Local SEO is but one technique. There are a number of other approaches that each offer unique advantages, such as Technical SEO, On-page, Off-page SEO, E-commerce, and enterprise SEO.
The most important part of getting results, regardless of what type of SEO is used, is the need for quality SEO implementation. That’s right; there is such a thing as good and bad SEO.
The Balance Between Good and Bad SEO
It’s easy to feel scammed when you invest money in SEO but then fail to see actual results. People tend to jump to the conclusion that it is a scam or that its effectiveness has been exaggerated. This often happens when businesses hire inexperienced SEO service providers that implement SEO strategies poorly.
Good implementation legitimately provides great content and helps improve visitors’ user experience of your website.
This is done by ensuring your website contains well-written and high-quality content that includes relevant keywords, backlinks to reputable and high-authority websites, optimized for mobile users, and other strategies that go a long way in making your website enjoyable.

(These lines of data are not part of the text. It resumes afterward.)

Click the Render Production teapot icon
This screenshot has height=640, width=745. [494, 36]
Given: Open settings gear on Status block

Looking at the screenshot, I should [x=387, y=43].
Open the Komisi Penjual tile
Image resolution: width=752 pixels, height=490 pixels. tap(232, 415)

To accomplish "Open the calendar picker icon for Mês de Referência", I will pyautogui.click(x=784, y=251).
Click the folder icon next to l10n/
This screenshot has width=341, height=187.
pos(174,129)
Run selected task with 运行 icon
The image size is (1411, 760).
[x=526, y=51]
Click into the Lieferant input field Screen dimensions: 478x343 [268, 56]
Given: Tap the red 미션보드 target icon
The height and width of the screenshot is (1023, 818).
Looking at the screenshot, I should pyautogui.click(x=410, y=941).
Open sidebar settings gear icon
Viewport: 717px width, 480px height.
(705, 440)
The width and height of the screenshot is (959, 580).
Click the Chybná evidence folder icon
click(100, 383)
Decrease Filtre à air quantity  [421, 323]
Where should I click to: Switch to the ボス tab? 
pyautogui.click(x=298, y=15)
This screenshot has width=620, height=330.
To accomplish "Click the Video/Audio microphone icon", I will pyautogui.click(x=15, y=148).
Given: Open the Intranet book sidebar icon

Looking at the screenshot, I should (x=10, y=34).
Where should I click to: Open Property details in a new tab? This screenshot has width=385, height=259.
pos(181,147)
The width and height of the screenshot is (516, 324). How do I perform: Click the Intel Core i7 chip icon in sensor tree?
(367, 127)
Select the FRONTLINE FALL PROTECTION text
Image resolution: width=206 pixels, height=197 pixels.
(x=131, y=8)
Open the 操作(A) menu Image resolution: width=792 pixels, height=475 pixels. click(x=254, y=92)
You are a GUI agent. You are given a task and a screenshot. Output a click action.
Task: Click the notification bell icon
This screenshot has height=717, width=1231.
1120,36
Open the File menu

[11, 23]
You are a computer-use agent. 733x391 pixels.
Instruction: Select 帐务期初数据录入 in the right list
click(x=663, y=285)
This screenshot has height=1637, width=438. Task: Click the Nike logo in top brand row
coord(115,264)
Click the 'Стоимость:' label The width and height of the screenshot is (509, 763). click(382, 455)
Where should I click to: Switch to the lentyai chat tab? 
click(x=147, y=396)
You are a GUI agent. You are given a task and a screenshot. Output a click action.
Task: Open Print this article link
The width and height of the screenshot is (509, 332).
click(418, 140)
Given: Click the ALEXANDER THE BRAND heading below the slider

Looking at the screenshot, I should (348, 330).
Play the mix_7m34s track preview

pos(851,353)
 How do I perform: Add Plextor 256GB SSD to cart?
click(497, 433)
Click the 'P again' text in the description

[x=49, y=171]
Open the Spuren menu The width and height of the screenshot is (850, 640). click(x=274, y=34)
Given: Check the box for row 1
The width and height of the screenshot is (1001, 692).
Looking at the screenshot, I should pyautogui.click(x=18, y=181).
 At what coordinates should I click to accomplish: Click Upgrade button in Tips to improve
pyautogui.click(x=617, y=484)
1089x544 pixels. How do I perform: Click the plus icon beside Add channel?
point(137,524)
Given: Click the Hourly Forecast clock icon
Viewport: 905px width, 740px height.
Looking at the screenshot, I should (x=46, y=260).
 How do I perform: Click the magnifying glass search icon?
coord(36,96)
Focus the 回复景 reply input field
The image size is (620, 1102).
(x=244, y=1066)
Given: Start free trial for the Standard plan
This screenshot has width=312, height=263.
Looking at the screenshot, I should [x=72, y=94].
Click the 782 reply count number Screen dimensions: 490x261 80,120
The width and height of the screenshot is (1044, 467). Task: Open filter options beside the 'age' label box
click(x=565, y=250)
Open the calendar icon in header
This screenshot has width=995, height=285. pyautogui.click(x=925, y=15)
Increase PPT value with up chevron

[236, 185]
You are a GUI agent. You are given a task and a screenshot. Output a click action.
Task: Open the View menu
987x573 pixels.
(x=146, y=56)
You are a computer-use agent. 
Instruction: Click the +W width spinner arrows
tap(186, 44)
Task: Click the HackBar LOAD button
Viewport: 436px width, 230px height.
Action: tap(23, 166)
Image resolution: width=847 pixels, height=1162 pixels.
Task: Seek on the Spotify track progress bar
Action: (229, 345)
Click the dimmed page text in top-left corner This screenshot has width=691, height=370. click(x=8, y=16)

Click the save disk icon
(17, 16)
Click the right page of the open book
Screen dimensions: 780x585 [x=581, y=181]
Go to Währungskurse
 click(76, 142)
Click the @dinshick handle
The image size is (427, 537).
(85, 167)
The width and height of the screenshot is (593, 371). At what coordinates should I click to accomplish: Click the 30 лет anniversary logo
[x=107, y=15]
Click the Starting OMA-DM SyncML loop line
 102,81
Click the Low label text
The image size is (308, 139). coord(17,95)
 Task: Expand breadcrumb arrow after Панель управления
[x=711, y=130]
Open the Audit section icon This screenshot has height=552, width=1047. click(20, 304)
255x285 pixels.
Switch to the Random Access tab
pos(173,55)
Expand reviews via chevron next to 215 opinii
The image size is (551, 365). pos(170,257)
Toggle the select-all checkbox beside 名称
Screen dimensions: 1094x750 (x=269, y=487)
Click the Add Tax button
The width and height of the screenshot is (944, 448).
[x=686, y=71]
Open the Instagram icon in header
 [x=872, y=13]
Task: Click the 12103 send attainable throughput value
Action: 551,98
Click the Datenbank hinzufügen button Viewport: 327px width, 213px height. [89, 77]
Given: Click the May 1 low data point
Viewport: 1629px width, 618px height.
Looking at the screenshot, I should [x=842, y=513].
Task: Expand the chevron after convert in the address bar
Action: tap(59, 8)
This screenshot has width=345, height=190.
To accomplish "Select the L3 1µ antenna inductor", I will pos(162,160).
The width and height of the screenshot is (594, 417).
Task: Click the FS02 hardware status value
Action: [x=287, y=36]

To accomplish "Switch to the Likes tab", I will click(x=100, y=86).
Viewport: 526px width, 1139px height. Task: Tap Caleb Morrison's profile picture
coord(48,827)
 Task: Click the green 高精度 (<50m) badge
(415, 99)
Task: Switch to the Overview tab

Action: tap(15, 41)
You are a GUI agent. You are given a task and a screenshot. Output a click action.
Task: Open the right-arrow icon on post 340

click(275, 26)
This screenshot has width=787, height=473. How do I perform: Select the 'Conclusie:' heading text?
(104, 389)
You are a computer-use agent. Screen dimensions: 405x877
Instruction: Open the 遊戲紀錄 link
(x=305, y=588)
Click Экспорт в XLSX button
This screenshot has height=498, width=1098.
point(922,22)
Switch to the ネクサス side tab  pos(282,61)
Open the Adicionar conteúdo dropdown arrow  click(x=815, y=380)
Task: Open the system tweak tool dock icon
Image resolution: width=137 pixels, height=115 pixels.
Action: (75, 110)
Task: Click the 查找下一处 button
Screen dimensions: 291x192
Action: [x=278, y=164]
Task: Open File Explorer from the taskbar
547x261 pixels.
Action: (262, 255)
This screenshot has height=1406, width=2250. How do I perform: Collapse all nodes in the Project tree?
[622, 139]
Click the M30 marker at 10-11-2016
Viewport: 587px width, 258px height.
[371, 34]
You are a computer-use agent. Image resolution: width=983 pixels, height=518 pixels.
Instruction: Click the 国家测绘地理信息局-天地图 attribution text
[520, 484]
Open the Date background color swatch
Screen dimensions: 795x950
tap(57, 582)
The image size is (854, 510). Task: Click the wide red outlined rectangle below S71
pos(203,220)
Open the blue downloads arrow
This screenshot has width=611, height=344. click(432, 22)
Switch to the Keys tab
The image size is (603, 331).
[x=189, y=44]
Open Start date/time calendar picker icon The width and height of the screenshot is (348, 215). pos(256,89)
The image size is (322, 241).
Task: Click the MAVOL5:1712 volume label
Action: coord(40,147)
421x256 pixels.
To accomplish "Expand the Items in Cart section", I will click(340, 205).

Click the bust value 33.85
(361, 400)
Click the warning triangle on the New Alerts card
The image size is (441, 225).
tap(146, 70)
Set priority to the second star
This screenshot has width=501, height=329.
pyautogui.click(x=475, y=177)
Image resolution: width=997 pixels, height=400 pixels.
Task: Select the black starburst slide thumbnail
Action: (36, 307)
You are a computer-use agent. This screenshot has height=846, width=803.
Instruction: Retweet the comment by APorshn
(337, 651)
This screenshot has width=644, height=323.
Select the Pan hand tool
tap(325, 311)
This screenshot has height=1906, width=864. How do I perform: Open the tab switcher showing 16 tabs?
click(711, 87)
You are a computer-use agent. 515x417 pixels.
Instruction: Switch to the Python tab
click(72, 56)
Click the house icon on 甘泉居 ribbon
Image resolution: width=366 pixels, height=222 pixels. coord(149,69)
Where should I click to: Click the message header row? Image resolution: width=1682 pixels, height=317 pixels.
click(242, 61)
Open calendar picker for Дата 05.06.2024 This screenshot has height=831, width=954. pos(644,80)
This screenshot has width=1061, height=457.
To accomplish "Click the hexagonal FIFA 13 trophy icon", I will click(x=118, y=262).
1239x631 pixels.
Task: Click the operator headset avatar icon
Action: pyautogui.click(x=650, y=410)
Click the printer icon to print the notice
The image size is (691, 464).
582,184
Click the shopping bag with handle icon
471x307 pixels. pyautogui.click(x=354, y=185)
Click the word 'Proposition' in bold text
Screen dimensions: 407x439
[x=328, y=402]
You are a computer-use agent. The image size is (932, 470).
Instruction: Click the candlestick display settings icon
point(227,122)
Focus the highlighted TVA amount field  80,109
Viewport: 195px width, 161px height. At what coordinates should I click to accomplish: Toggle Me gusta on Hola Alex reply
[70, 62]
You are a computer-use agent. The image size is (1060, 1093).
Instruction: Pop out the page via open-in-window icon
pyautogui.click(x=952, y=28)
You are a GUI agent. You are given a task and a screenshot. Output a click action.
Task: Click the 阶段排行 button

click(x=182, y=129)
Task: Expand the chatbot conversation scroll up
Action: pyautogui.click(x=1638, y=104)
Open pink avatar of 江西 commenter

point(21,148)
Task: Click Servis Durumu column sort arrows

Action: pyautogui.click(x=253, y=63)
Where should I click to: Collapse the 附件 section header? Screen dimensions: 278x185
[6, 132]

Poor implementation of SEO, on the other hand, relies on trying to game the algorithm by stuffing keywords everywhere and spamming too many links and advertisements. Bad SEO implementation also has the danger of negatively impacting the website’s ranking, as search engines don’t like it when people try to take advantage of algorithms.
Conclusion
SEO is not a box to check once everything is finished but should act as a framework around which quality web content is designed. Businesses that create SEO-optimized content definitely have an advantage compared to those that simply offer a product or service and hope it sells.